Then Coco Crisp bounced a tailor-made double-play to second; then Willy Aybar hit a mammoth home run over the Green Monster; and then, just like that, the Sox, and their fans, were truly out of it. In the steamy stink of the men's room in the top of the fifth inning, after an Aybar single had made it 6-1, one guy sarcastically yelled, "We got 'em right where we want 'em!" Three innings later, when it was 13-2, there was no longer room even for sarcasm, and it was so quiet that the voice of a fan who was sitting deep in the right-field grandstand rang through the park. "What a s--- game!" he screamed. He might as well have been a team spokesman.

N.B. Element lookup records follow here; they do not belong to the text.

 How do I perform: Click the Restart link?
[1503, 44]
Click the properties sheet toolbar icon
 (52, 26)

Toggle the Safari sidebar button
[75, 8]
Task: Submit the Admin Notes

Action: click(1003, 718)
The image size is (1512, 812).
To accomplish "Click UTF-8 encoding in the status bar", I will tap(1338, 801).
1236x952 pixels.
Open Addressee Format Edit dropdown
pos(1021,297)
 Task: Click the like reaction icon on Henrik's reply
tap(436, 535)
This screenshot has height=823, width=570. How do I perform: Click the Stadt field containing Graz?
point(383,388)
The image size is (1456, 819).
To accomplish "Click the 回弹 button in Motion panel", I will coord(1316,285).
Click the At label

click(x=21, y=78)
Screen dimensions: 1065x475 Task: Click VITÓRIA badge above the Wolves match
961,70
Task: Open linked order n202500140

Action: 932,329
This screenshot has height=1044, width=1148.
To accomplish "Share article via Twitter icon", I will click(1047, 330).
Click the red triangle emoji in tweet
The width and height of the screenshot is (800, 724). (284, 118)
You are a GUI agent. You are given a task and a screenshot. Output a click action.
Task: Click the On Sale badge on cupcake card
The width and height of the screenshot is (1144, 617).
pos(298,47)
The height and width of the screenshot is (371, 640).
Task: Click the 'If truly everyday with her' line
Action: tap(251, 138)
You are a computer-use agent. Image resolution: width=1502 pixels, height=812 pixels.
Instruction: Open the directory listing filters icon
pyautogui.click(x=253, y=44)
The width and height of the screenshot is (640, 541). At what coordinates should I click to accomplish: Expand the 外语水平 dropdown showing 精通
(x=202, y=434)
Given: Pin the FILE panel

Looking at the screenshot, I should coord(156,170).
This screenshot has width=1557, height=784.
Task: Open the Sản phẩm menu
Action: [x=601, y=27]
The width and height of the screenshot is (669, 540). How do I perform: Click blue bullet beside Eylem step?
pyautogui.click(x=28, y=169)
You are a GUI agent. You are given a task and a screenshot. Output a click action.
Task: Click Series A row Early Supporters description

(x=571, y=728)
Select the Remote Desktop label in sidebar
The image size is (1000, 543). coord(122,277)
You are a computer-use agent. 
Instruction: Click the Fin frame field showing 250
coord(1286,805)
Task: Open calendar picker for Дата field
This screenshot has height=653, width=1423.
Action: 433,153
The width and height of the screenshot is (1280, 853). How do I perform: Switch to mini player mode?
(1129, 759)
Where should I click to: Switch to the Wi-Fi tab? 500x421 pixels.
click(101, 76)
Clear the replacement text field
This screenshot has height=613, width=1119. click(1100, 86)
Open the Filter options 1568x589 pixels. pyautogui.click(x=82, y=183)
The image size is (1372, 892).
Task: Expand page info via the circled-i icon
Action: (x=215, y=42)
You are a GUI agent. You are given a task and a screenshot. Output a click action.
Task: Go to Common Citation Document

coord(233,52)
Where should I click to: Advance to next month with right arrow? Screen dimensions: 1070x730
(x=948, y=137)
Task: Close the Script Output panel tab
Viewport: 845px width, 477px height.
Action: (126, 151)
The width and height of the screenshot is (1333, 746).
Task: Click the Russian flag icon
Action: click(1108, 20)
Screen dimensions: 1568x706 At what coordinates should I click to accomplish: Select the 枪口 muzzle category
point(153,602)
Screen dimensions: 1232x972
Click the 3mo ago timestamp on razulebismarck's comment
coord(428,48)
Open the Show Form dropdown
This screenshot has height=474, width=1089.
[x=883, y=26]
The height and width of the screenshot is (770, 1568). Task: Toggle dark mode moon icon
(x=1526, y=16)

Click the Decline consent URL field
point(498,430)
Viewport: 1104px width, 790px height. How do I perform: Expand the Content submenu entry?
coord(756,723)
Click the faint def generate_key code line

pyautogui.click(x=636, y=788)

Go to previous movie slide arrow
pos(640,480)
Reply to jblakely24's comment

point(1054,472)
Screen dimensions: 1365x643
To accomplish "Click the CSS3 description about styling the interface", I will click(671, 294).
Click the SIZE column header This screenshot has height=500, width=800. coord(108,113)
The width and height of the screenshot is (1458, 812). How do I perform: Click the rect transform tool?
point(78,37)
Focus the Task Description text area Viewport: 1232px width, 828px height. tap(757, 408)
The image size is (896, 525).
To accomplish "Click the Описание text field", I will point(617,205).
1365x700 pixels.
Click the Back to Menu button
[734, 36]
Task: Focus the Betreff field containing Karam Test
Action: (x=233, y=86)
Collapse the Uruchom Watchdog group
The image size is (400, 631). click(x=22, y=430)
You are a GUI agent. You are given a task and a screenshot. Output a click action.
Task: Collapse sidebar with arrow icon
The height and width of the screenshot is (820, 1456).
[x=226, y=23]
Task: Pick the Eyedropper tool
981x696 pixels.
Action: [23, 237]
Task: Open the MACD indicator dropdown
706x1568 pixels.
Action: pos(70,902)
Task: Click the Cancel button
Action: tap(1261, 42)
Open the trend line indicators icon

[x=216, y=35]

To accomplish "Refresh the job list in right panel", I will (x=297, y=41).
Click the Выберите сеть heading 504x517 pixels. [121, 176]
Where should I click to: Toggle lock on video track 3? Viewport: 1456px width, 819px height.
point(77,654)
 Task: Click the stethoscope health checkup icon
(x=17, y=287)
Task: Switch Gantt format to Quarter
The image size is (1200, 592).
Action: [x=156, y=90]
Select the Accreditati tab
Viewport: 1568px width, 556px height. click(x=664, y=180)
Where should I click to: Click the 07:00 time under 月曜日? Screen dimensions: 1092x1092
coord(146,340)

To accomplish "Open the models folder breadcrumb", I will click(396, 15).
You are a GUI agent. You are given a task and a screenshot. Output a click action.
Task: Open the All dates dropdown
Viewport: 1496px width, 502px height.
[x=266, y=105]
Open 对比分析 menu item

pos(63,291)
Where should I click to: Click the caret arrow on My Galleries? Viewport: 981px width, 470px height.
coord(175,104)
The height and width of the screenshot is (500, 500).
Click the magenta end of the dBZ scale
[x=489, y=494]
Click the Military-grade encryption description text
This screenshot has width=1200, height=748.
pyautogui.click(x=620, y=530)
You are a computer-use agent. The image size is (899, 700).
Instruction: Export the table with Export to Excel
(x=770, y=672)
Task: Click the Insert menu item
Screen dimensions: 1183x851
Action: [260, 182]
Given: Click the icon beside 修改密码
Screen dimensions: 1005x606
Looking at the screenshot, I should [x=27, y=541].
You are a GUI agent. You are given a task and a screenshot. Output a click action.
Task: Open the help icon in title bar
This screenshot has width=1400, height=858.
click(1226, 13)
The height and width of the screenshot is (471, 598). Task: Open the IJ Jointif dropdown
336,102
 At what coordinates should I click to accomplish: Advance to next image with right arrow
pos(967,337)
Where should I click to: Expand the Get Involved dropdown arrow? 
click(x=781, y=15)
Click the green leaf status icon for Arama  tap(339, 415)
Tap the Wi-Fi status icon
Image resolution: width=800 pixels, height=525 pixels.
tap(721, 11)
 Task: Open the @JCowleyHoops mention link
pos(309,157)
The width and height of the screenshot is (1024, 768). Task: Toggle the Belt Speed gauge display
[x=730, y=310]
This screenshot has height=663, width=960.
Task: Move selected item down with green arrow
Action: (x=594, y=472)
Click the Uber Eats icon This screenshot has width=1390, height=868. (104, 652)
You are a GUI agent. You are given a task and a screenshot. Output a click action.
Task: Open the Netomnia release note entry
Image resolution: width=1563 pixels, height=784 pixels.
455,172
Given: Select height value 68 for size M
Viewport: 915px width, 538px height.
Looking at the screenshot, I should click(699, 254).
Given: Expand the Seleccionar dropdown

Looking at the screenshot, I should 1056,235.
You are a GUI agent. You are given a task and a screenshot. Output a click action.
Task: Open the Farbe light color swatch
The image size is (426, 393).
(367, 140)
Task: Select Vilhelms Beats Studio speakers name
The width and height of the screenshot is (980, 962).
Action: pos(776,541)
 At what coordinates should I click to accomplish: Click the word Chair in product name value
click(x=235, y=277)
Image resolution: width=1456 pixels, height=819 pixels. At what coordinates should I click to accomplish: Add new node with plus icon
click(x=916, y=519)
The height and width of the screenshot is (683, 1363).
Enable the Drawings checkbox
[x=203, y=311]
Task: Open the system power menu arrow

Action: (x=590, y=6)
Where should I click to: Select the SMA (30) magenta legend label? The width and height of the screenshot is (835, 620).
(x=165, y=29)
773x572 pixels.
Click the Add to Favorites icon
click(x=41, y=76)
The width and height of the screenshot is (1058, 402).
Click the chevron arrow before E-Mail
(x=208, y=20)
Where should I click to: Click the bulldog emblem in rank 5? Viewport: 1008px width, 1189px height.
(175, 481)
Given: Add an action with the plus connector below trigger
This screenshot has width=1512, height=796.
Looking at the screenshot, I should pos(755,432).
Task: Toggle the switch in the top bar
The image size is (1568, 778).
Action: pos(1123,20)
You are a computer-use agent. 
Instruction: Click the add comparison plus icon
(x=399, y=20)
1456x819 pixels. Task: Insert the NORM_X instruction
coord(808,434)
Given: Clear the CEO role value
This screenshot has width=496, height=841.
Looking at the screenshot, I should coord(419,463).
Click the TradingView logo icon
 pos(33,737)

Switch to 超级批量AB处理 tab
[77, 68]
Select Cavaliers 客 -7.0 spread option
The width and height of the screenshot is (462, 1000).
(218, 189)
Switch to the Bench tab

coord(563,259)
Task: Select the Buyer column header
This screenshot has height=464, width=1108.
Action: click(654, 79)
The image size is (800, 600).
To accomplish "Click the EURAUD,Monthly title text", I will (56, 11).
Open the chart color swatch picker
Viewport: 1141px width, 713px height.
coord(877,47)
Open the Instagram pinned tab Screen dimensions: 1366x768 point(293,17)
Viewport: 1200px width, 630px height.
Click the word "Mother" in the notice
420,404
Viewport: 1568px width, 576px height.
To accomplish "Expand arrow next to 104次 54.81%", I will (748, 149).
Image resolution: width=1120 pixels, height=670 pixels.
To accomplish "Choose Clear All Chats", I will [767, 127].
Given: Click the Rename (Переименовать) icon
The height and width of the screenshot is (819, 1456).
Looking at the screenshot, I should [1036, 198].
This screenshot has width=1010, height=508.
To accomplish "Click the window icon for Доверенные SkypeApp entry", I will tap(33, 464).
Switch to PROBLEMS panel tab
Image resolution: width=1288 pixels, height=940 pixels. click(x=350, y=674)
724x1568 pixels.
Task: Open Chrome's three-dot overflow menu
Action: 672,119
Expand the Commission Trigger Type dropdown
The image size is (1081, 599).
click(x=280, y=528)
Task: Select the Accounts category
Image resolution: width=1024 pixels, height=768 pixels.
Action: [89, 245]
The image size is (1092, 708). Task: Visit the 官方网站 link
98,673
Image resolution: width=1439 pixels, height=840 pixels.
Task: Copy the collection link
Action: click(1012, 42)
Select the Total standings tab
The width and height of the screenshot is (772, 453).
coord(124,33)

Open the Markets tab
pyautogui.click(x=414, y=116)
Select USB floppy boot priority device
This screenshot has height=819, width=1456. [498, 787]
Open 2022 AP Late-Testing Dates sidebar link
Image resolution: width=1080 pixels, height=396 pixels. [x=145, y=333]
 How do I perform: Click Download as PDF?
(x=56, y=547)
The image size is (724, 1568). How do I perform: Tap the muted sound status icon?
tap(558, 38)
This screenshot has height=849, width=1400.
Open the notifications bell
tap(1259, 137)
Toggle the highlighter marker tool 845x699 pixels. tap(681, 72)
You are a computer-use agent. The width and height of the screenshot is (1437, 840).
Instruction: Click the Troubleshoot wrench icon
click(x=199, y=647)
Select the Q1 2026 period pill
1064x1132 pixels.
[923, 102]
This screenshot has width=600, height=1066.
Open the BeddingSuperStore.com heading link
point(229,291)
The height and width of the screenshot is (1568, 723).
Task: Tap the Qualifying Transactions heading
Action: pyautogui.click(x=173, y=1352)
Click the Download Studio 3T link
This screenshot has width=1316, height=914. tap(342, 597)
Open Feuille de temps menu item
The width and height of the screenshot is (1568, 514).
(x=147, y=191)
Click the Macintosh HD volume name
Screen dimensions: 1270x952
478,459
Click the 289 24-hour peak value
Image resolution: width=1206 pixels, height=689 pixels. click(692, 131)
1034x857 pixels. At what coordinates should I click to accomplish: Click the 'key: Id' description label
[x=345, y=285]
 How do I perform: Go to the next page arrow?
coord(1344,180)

The Rays were just 40-41 on the road during the regular season, and in these playoffs they drew opponents with the second- and third-best home records in the American League (the Red Sox were 56-25, the White Sox 54-28). And yet the most remarkable thing among all the remarkable things that the Rays have accomplished in the postseason has been their ability not just to win on the road (they're now 3-1), but to crush the life out of two of the more notoriously raucous ballparks, Fenway Park and U.S. Cellular Field, and to do so early. Upton's first- and third-inning home runs in the decisive ALDS Game 4 in Chicago effectively ended all towel-twirling there for the season. Monday's ALCS Game 3 was over by the third, and Tuesday's Game 4 was essentially over just as early. Boston fans haven't had the opportunity to build to the Fenway frenzy that has carried the Red Sox in recent times, and Boston's dreaded home-field advantage hasn't been much of an advantage at all.
Even in the face of the indignity of being pulverized by the Rays in two consecutive games, some fans still tried to keep their spirits up, recalled Rays outfielder Carl Crawford in the clubhouse after Tuesday's game. "We were getting reminders of what the Red Sox have done" -- bouncing back from a 3-1 deficit to the Indians in last year's ALCS and a 3-0 deficit to the Yankees in '04 -- "from the stands. There was one guy yelling, 'Go ask Derek Jeter!' He was yelling that real loud, so I'm sure everybody heard him. I'm sure there's going to be some more of that."
Perhaps it's because of the absence of Manny Ramirez, perhaps it's because David Ortiz doesn't look right, perhaps it's because the Rays have appeared unstoppable and the Red Sox anything but an immovable object, but a repeat of those comebacks just seems unlikely. And if the Rays are again able to jump out to an early lead on Thursday night against Daisuke Matsuzaka, then Fenway will once more be quiet -- eerily so, for October -- and the plaintive wails of fans sitting in even the park's farthest reaches will be clearly heard.